Pada umumnya negara yang berdemokrasi
menuntut agar rakyat mempunyai hak untuk berbicara dan menulis dengan bebas
mengenai apapun. Kadang-kadang tuntutan yang demikian diingkari oleh hukum.
Mengapa kebebasan berpikir dan mengungkapkan pendapat dianggap bernilai dan
layak dilindungi? Seorang penyair dalam suratnya menulis bahwa kebenaran dan
pengetahuan sangat dihargai. Berikut kutipan tulisan seorang penyair John
Milton, “Di mana hasrat untuk belajar begitu besar, di sana pasti terjadi
banyak perdebatan, tulis-menulis, lontaran pendapat, karena pendapat dalam diri
orang-orang baik tak lain adalah pengetahuan yang sedang berproses”.
Masyarakat Indonesia tentunya masih
ingat dengan agenda reformasi yang diusung oleh mahasiswa saat itu. Ketika
tahun 1998 seruan akan reformasi menjadi semakin lantang, terdengar juga
tuntutan agar pemerintah demokratis akan dijalankan dengan lebih terbuka.
Keterbukaan atau transparansi menjadi slogan yang didengungkan di mana-mana.
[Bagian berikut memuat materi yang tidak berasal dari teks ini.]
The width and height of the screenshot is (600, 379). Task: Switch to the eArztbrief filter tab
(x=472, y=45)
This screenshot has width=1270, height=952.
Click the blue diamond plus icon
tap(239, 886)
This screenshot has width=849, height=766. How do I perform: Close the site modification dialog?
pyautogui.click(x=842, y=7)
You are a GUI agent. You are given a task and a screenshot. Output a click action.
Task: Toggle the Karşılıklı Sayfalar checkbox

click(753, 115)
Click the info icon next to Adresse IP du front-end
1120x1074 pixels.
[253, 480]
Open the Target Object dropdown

Tuntutan itu sampai berkumandang dalam sidang Istimewa MPR 1998. dalam Tap
No.XI/MPR/1998 sebagai berikut, “(1) Penyelenggaraaan negara pada
lembaga-lembaga eksekutif, legislatif, dan yudikatif harus melaksanakan fungsi
dan tugasnya dengan baik dan bertanggungjawab kepada masyarakat, bangsa dan
negara, (2) Untuk menjalankan fungsi dan tugas tersebut, penyelenggara negara
harus jujur, adil, terbuka, dan terpercaya serta mampu membebaskan diri dari
praktek korupsi, kolusi, dan nepotisme”.